Pertanto il salotto ottocentesco aveva tre funzioni principali: informativa, formativa e legittimante.
Informativa, perchè nei salotti vi ci si recava per sapere, per conoscere ciò che accade, si può dire che il salotto funzionasse come un grande giornale di agevole e rapida consultazione. Nelle conversazioni, date le particolari qualità dei frequentatori, non si ha una distinzione netta fra chi parla e chi ascolta, chi domanda e chi risponde; tutti coloro che partecipano contribuiscono alla formazione del patrimonio culturale collettivo, portando ognuno il proprio contributo di notizie e autonome teorie e spiegazioni. Il salotto però era un luogo circoscritto e colto, fortemente separato dal tessuto sociale, costituisce in qualche modo il luogo ideale per la diffusione dei progetti politici della classe dirigente dell’epoca.

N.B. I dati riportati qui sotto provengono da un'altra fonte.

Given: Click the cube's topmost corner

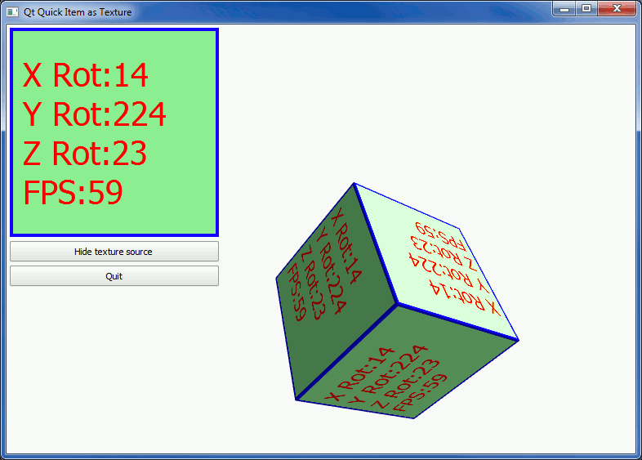Looking at the screenshot, I should [354, 183].
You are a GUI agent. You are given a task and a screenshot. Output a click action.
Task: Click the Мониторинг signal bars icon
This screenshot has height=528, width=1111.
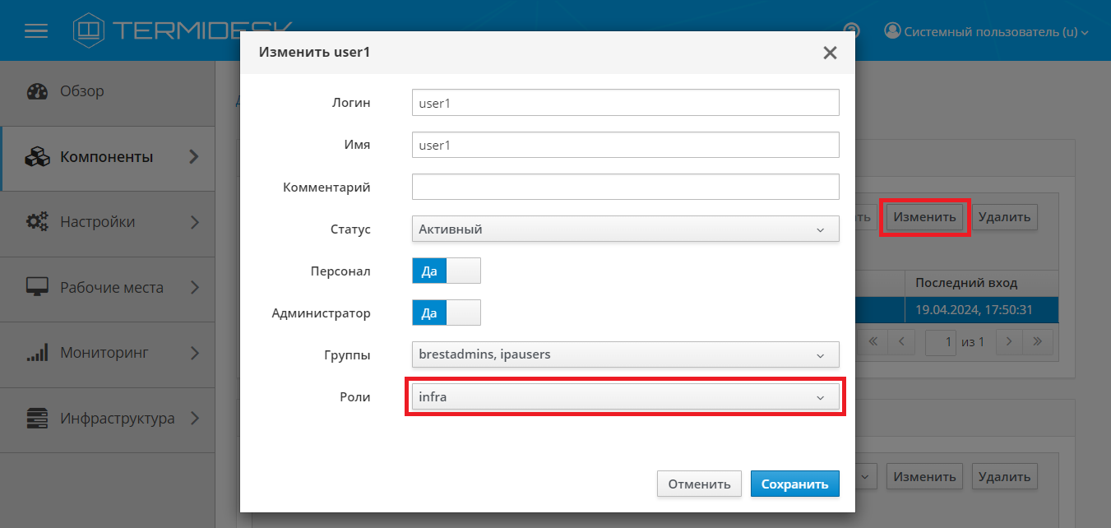coord(38,354)
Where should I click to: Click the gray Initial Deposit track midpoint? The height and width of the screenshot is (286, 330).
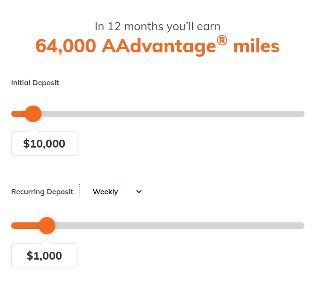[173, 114]
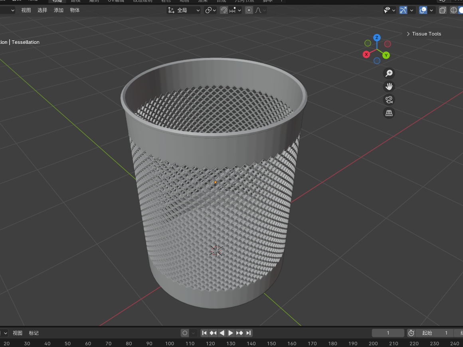This screenshot has height=347, width=463.
Task: Click the red X axis gizmo
Action: 366,54
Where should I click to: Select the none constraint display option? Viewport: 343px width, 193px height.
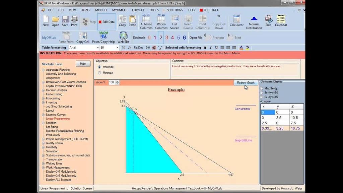click(x=262, y=101)
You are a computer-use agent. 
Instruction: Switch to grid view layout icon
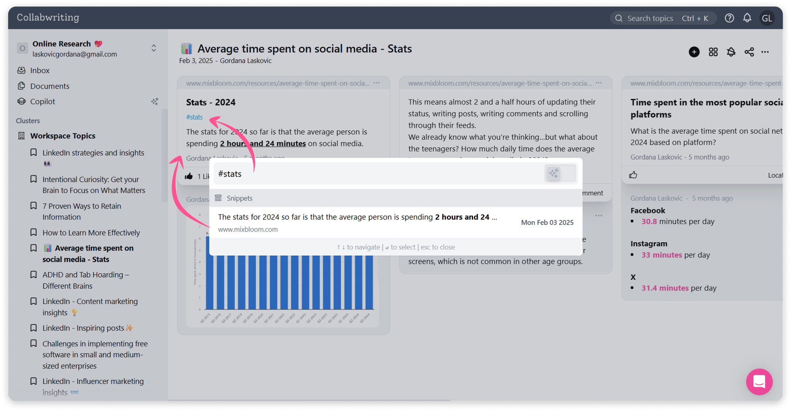(x=713, y=52)
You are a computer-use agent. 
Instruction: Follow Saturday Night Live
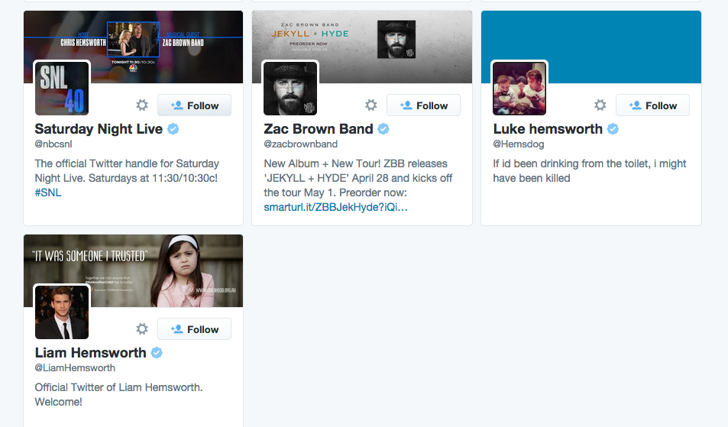194,105
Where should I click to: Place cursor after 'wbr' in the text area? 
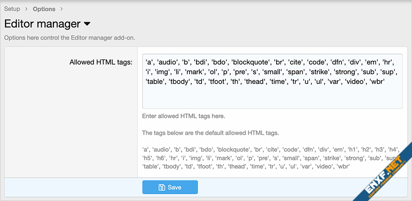(386, 81)
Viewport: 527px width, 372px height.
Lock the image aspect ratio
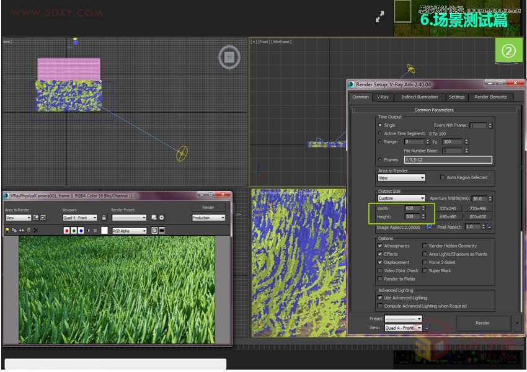[428, 226]
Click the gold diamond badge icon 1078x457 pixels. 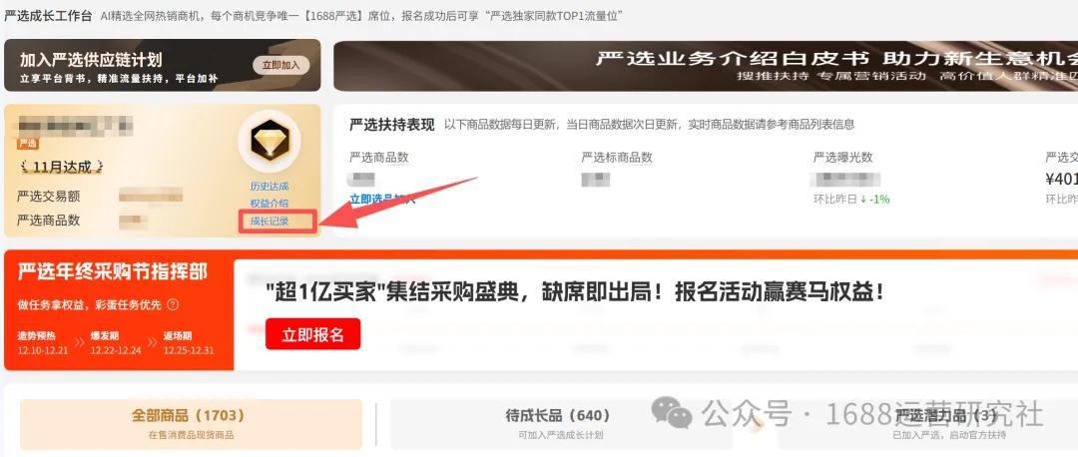pos(269,141)
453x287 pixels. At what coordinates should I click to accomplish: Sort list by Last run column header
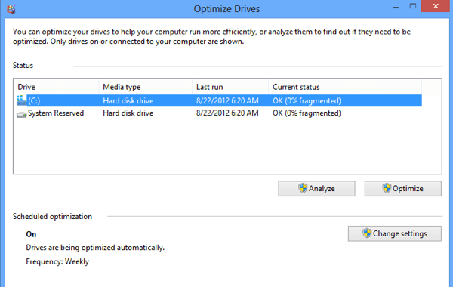coord(230,87)
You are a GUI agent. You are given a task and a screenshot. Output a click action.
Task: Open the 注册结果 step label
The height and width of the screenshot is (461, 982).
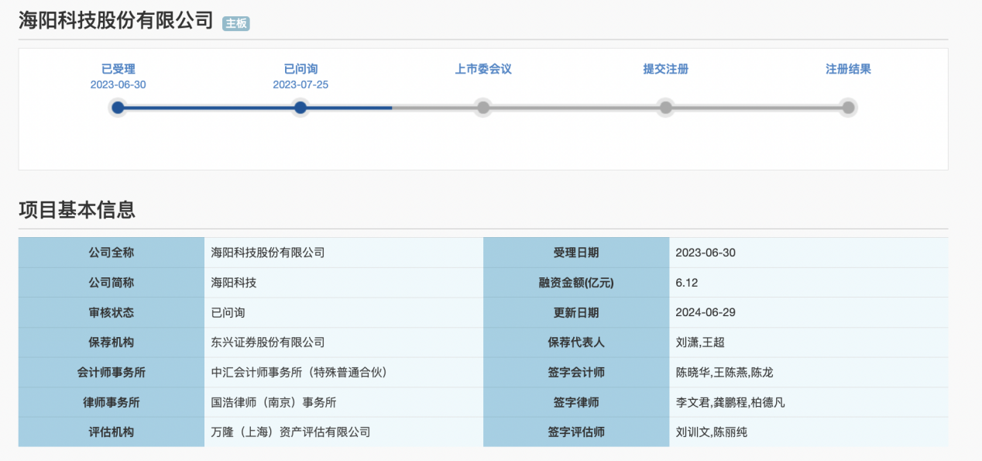848,69
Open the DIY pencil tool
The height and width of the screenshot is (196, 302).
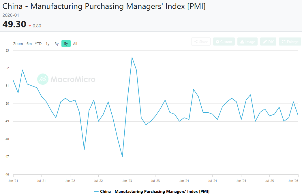(265, 42)

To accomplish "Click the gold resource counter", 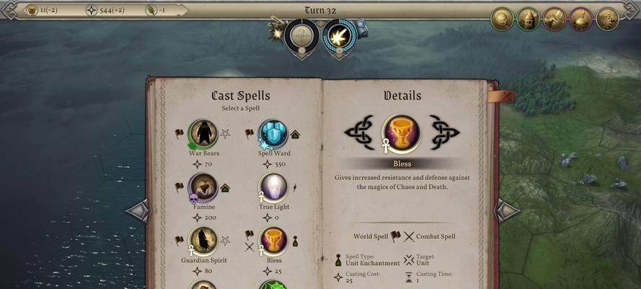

Formativa, in quanto i rituali salottieri sono capaci di costruire e plasmare la coscienza e il comportamento collettivo. La funzione formativa si manifesta in tutta la sua forza in quella forma altissima del vivere civile che è la capacità di conversare. Il salotto educa alla vita e al confronto, salotto che De Amicis descrive come “ scuola di scienza e di esperienza”.
Il salotto, omologando linguaggi e comportamenti, crea le basi delle comunicazioni e rende possibile il riconoscimento tra simili a coloro che risiedono e risiederanno nelle aule del parlamento.
Legittimante, perché accedere ai salotti era esigenza e ambizione degli intellettuali, entrarvi permetteva di conoscere l’elite della società. Il salotto offre prestigio e rispettabilità, chi vi entra acquisisce innanzitutto titolo, quando non vi trova anche concrete possibilità di pubblicazione o impiego. Quando non assume le forme esplicite di una vera e propria raccomandazione, il salotto accredita e garantisce committenza. Lo spazio del salotto dunque diventa sempre esplicitamente un luogo frequentato per fini “utilitaristici”, ormai separato da quell’insieme di miti e simboli, che ruotavano attorno al rito della conversazione dotta.
Traendo conclusioni si può dire che una volta che il nobile, il politico, l’affarista o intellettuale ha passato l’iniziazione ed è entrato nel salotto non gli resta altro che strumentalizzare l’occasione mondana per entrare in pianta stabile nel mondo èlitario che conta e migliorare la propria posizione sociale e anche soprattutto economica.

Il salotto è dunque un luogo dove si fa e si diffonde cultura, dove circolano informazioni, indiscrezioni e pettegolezzi, dove si generano amicizie e conflitti, si stringono accordi e alleanze, si crea un proprio network. Per certi versi il salotto era un social network d’élite, un facebook ottocentesco a numero chiuso dove un commento o un certo tipo di intervento in una discussione aperta potevano aprire numerose prospettive e chiuderne altre. Un social network reale, fuori dalla logica dello scripta maneant, e dentro quella del repetita iuvant, dove darsi un immagine reale o fittizia e crearsi una reputazione senza bisogno di mille like nella foto profilo o di un post di tendenza.